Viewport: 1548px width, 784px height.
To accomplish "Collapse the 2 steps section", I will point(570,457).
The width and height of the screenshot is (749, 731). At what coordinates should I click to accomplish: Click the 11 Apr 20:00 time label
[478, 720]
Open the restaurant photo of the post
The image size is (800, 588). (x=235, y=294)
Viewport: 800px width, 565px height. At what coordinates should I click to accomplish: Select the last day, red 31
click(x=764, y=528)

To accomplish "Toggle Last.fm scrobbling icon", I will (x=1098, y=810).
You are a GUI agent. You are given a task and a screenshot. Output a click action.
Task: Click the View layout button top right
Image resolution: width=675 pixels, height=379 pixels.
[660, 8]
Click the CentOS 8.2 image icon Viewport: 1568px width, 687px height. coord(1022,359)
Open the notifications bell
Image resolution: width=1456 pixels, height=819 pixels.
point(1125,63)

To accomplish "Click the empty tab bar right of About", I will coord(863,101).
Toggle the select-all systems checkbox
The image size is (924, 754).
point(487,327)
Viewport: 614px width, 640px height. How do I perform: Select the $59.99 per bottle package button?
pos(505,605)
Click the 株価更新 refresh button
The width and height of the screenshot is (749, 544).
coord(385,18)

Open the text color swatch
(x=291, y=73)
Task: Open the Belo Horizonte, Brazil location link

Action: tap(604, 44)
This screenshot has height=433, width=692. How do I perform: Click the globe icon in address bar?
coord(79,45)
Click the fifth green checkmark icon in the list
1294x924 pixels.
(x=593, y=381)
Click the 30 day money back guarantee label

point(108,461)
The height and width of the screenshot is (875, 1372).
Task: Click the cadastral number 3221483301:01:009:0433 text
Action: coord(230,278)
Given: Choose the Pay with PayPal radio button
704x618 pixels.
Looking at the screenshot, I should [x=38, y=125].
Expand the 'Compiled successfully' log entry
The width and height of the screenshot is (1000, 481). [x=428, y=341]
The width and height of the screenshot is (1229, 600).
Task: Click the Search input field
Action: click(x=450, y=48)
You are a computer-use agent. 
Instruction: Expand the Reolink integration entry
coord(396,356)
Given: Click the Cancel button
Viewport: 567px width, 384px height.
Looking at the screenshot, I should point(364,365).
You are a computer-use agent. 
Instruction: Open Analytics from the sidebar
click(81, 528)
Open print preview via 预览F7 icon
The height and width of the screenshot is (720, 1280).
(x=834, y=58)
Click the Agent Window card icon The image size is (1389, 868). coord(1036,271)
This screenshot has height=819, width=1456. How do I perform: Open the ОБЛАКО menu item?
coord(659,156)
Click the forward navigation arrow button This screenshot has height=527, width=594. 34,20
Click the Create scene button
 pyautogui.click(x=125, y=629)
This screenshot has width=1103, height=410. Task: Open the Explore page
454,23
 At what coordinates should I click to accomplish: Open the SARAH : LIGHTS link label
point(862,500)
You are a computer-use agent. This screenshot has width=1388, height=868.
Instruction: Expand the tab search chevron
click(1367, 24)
__________
### Work order
Return all of the material exactly as written, from the first line through the last.

### Exercise output
Viewport: 1548px width, 784px height.
To accomplish "Collapse the 2 steps section", I will point(570,457).
The width and height of the screenshot is (749, 731). At what coordinates should I click to accomplish: Click the 11 Apr 20:00 time label
[478, 720]
Open the restaurant photo of the post
The image size is (800, 588). (x=235, y=294)
Viewport: 800px width, 565px height. At what coordinates should I click to accomplish: Select the last day, red 31
click(x=764, y=528)

To accomplish "Toggle Last.fm scrobbling icon", I will (x=1098, y=810).
You are a GUI agent. You are given a task and a screenshot. Output a click action.
Task: Click the View layout button top right
Image resolution: width=675 pixels, height=379 pixels.
[660, 8]
Click the CentOS 8.2 image icon Viewport: 1568px width, 687px height. coord(1022,359)
Open the notifications bell
Image resolution: width=1456 pixels, height=819 pixels.
point(1125,63)

To accomplish "Click the empty tab bar right of About", I will coord(863,101).
Toggle the select-all systems checkbox
The image size is (924, 754).
point(487,327)
Viewport: 614px width, 640px height. How do I perform: Select the $59.99 per bottle package button?
pos(505,605)
Click the 株価更新 refresh button
The width and height of the screenshot is (749, 544).
coord(385,18)

Open the text color swatch
(x=291, y=73)
Task: Open the Belo Horizonte, Brazil location link

Action: tap(604, 44)
This screenshot has height=433, width=692. How do I perform: Click the globe icon in address bar?
coord(79,45)
Click the fifth green checkmark icon in the list
1294x924 pixels.
(x=593, y=381)
Click the 30 day money back guarantee label

point(108,461)
The height and width of the screenshot is (875, 1372).
Task: Click the cadastral number 3221483301:01:009:0433 text
Action: coord(230,278)
Given: Choose the Pay with PayPal radio button
704x618 pixels.
Looking at the screenshot, I should [x=38, y=125].
Expand the 'Compiled successfully' log entry
The width and height of the screenshot is (1000, 481). [x=428, y=341]
The width and height of the screenshot is (1229, 600).
Task: Click the Search input field
Action: click(x=450, y=48)
You are a computer-use agent. 
Instruction: Expand the Reolink integration entry
coord(396,356)
Given: Click the Cancel button
Viewport: 567px width, 384px height.
Looking at the screenshot, I should point(364,365).
You are a computer-use agent. 
Instruction: Open Analytics from the sidebar
click(81, 528)
Open print preview via 预览F7 icon
The height and width of the screenshot is (720, 1280).
(x=834, y=58)
Click the Agent Window card icon The image size is (1389, 868). coord(1036,271)
This screenshot has height=819, width=1456. How do I perform: Open the ОБЛАКО menu item?
coord(659,156)
Click the forward navigation arrow button This screenshot has height=527, width=594. 34,20
Click the Create scene button
 pyautogui.click(x=125, y=629)
This screenshot has width=1103, height=410. Task: Open the Explore page
454,23
 At what coordinates should I click to accomplish: Open the SARAH : LIGHTS link label
point(862,500)
You are a computer-use agent. This screenshot has width=1388, height=868.
Instruction: Expand the tab search chevron
click(1367, 24)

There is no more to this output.